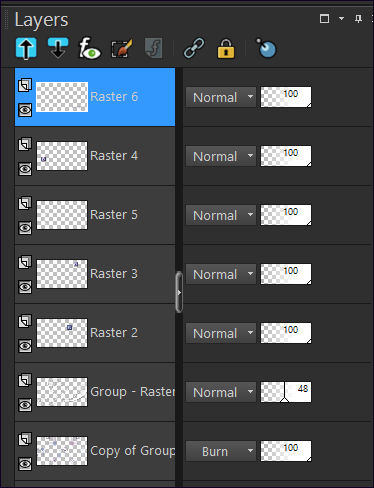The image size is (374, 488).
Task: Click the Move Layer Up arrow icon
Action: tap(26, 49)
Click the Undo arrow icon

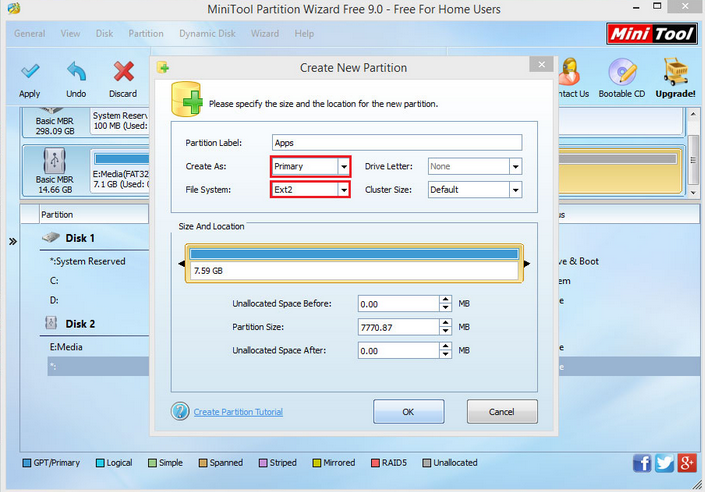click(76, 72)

● ● ●

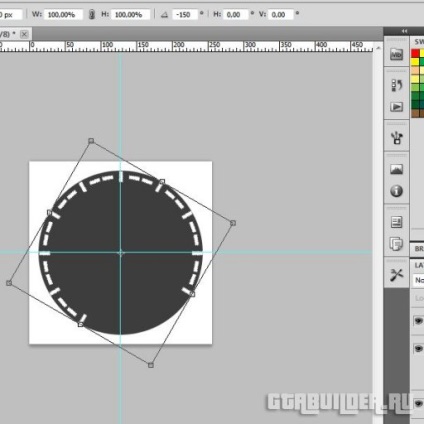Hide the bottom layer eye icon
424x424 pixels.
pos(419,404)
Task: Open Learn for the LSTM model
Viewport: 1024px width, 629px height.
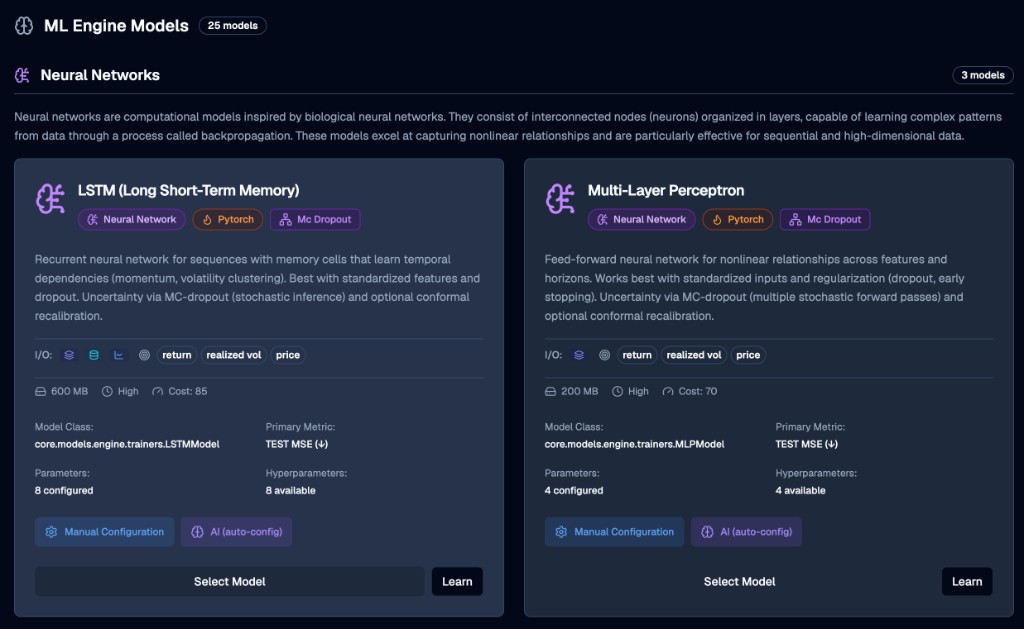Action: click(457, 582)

● ● ●

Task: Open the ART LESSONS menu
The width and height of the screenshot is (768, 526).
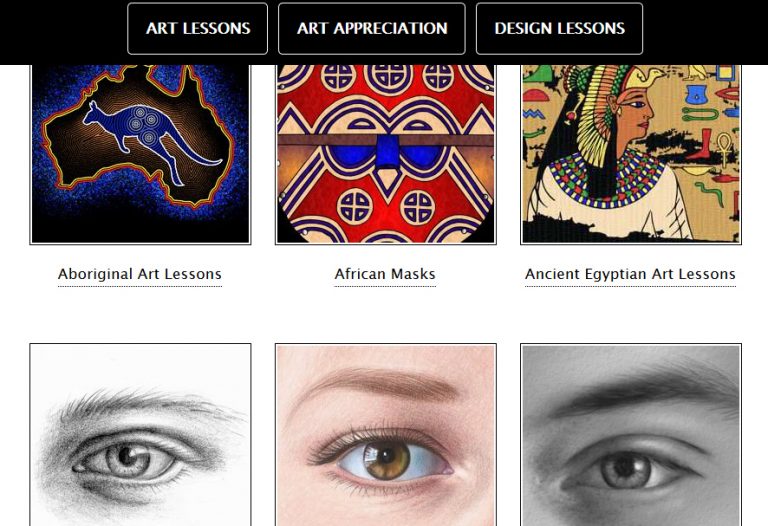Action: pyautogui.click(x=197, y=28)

● ● ●

--- How to complete this task ---
Where a line in the listing holds the string "Open", include it in the count, then report the total alone.

--- Task output ---
2